---------- RECORDS PROVIDED
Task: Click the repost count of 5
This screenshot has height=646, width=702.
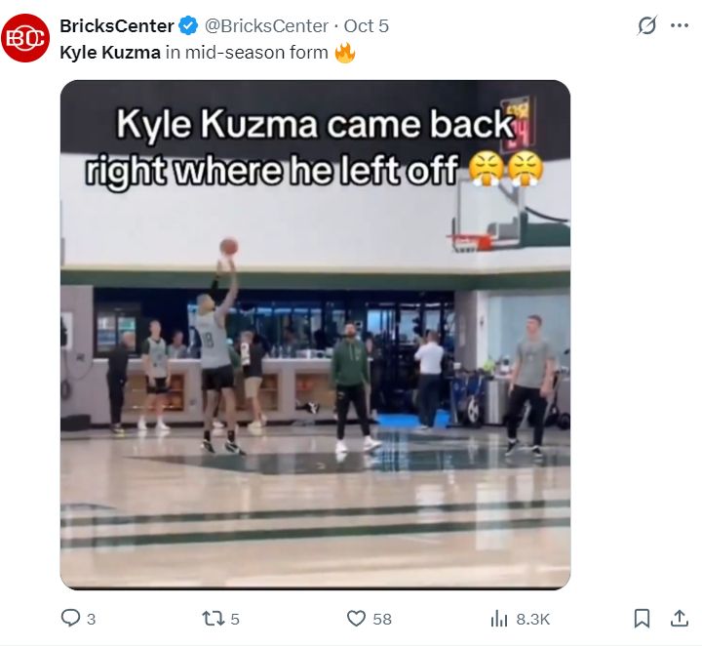Action: 235,619
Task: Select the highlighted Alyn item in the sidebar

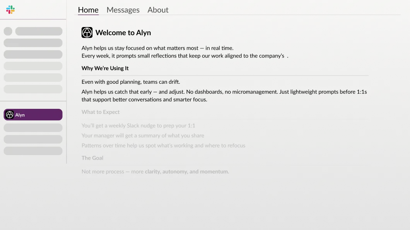Action: tap(33, 115)
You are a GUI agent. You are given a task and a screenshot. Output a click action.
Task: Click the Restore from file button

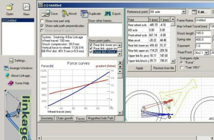[x=164, y=68]
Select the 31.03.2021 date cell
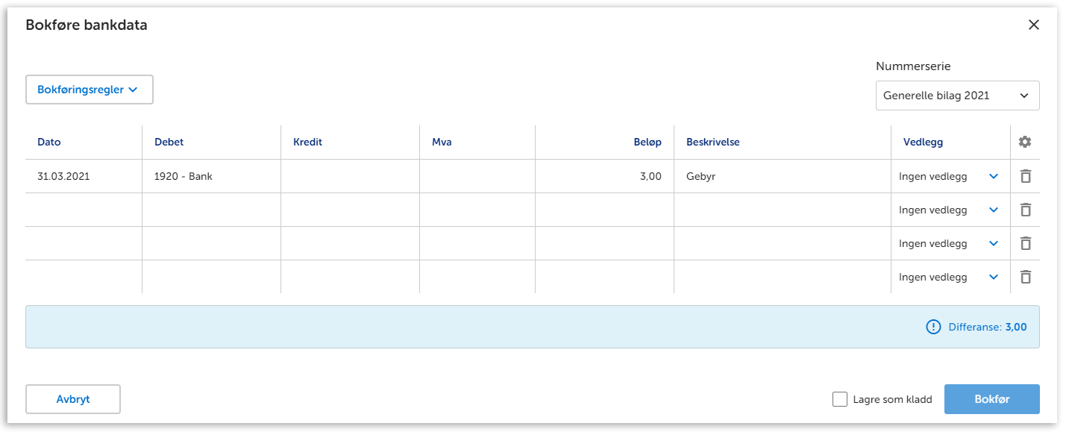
--------------------
### WORK TO COMPLETE
Make an exact copy of every entry above, but keep the pictures out of it.

### RESULT OF THE TASK
Task: Click the repost count of 5
This screenshot has height=646, width=702.
Action: 235,619
Task: Select the highlighted Alyn item in the sidebar

Action: tap(33, 115)
You are a GUI agent. You are given a task and a screenshot. Output a click action.
Task: Click the Restore from file button

[x=164, y=68]
Select the 31.03.2021 date cell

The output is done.